Christian Hoffmann Concerning Patricia Highsmith

Jenseits der Moral von Christian Hoffmann, Wiener Zeitung extra, Page 35
16/17 January, 2021

Christian Hoffmann, in his brilliant review, has brought my attention to an essential aspect of Patricia Highsmith’s novels. Her characters move in a bourgeois society, in which crime is an anomaly. They are ordinary people who decide to engage in the criminal act of murder.

In Strangers on a Train, a film version of a Highsmith novel, directed by Alfred Hitchcock in 1951, two men meet on a train and converse. Both want their spouses to be done in and decide to murder each other’s wives. Thus each “murder participant” would deflect suspicion from himself.

Raymond Chandler was hired to do the script but withdrew. He was replaced by Czenzi Ormonde.

Apparently, Chandler could not fathom such a “murder situation. Here’s the rub! His characters move in run-down neighborhoods and are either black or white. Philip Marlowe, the private eye, may, indeed be a bit grey (due to being on the seedy side), but he is the “good guy” who tracks down the “bad guys,” who are pitch-black out-and-out gangsters.

Chandler’s literary world consists of the dingy offices of his private eyes and the hangouts and cheap eateries of his gangsters. His heroes are incorporated by such “tough guys” as Humphrey Bogart and Alan Ladd. Chandler’s film noir works live from the black and white atmosphere of his mostly Los Angles slum locations.

Add the fact that Chandler was a constant complainer. (When he had the ideal film duo of Alan Ladd and Veronica Lake in The Blue Dahlia, he referred to Veronica as “Moronica.”)

The bourgeois world of Guy Haines and Bruno Anthony, the exchange-murderers, is one unfamiliar and incomprehensible to Chandler. Apparently he did not have a key to murder in suburbia.

In Purple Moon (Plein Soleil) directed by René Clement based The Talented Mr. Ripley, Tom Ripley gets his comeuppance. However, Highsmith was “practical,” as far as this character was concerned. Perhaps she lets him get with murder in order to continue using him in future books.
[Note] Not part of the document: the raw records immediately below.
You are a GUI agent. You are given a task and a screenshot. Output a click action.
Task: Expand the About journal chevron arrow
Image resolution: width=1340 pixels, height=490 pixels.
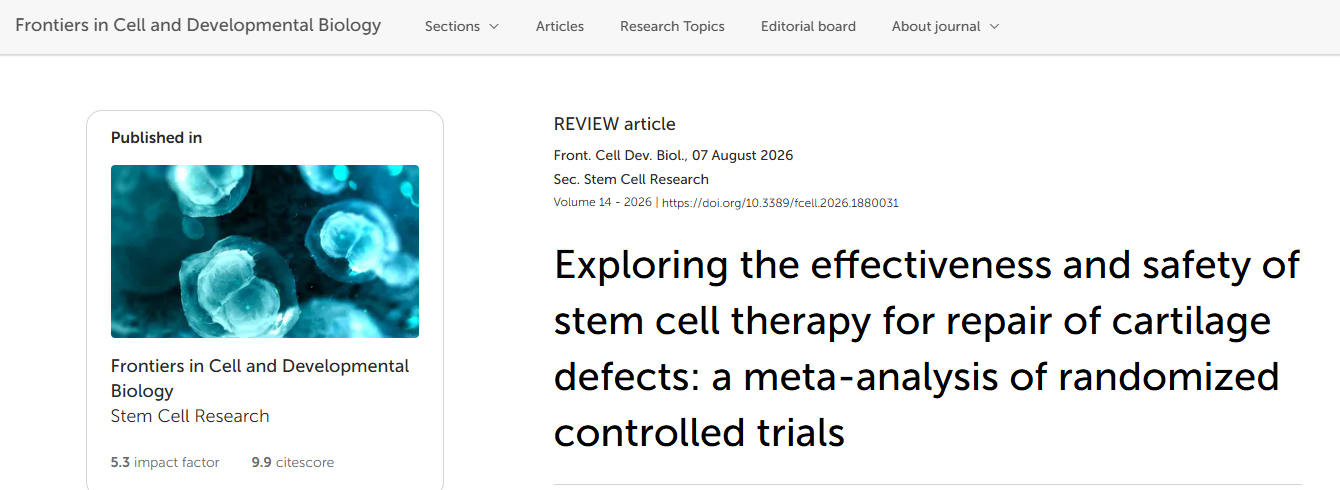(994, 27)
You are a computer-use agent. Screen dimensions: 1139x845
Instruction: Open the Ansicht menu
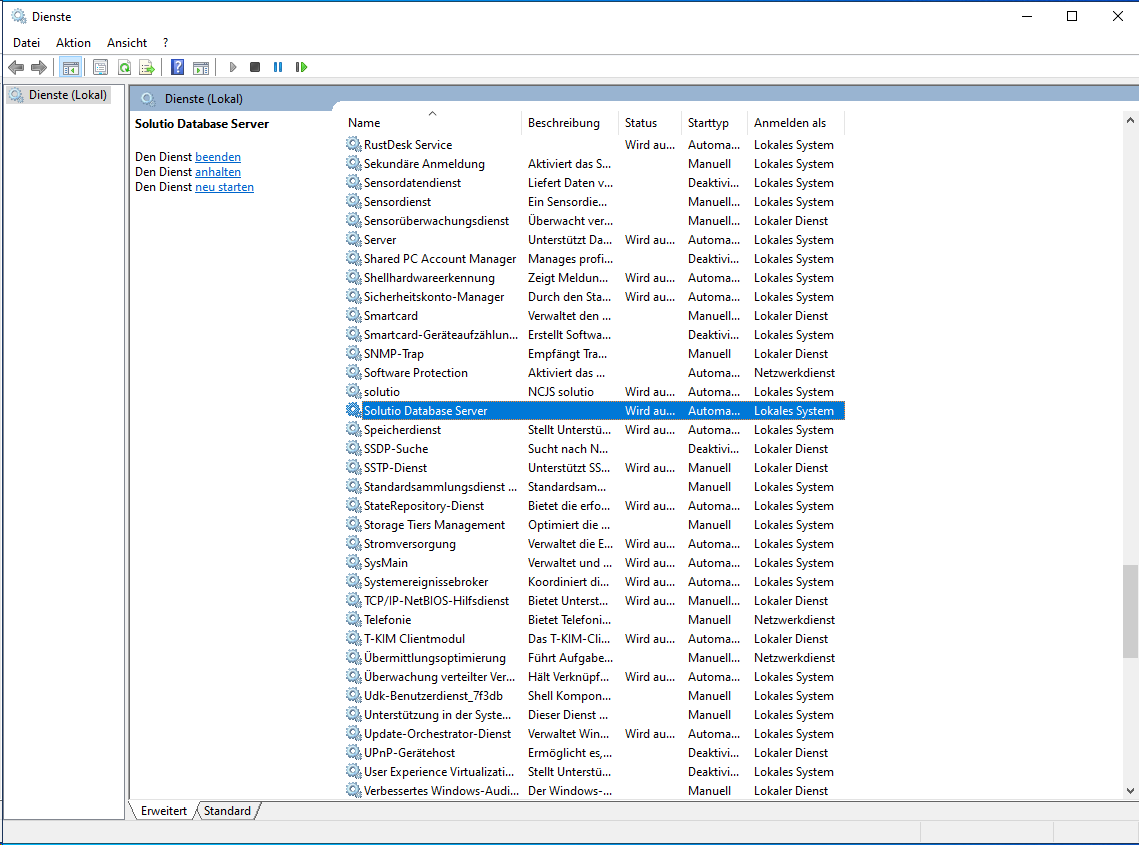[127, 43]
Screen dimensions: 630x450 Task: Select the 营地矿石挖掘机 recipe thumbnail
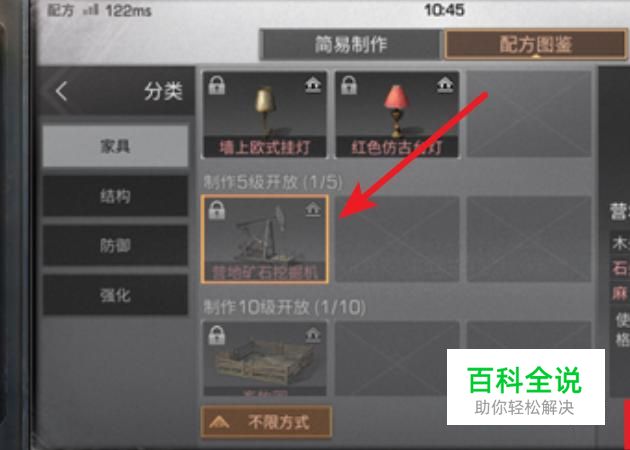point(265,239)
Afterthought: Both Highsmith and Chandler were, in my view, skilled novelists, who like many of their American contemporaries, are located No-Man’s Land between literature and pulp fiction.

*Films featuring the Ladd-Lake duo: This Gun for Hire, The Glass Key, Saigon, The Blue Dahlia

Patricia Highsmith

 

A Personal Encounter with Hitch

 

Carol and I were in both Quebec in 1952 while Alfred Hitchcock was shooting I Confess with Montgomery Clift and Ann Baxter. Although Carol and I were there at the same time, we had not yet met. Later she would tell me about her encounter with Hitchcock.

Hitchcock

Quebec is the most European city on the American continent and perhaps even in Europe.

As I film buff, I saw all of Hitchcock’s films, although I must say I was never really a fan.
I found the plots a bit on the banal side, although I had to admit certain sequences were well-filmed.

Hitchcock had trouble with Clift since he often insisted on having certain scenes explained instead of just doing what the director directed.

This irritated Hitchcock and inspired him to declare: “All actors are cattle!”

One night when we were together, Carole said that she had dinner Le Panache, she saw Hitchcock sitting at another table with what was obviously a film team. She could not help staring. Suddenly he placed his napkin on the table, got up and approached her and said: “Young lady, if you were as ugly as I am, people would stare at you.”

Guess the great director was not the nicest of men.

Quebec

 

Tom Ripley Dies and Lives

In Purple Noon magnificently directed by René Clément, Tom Ripley, magnifiucently played by Alan Delon, doesn’t get away with murder.

Patricia Highsmith was full of praise, save for the dénouement.

Clément didn’t have plans for sequels. Highsmith let Ripley live so that she could use him again and again.

René Clément

 

Forbidden Games

Refugees are fleeing on a country road in France. Luftwaffee fighter planes fly above. They strafe the refugees. Little Paulette’s parents are killed, and her little dog is hit. It trembles beside her. The dog is dying. It dies and a woman refugee throws it in a creek.

I hope that René Clément didn’t have this dog killed for this scene. Was cruelty engaged in to show the cruelty of the Nazis?

I had a dog as a boy. He died tragically.

As an octogenarian, I still mourn him.

I am secular, but I say:
“When things go red and then turn black,
and I hear barking, I’ll know there’s an Afterlife.”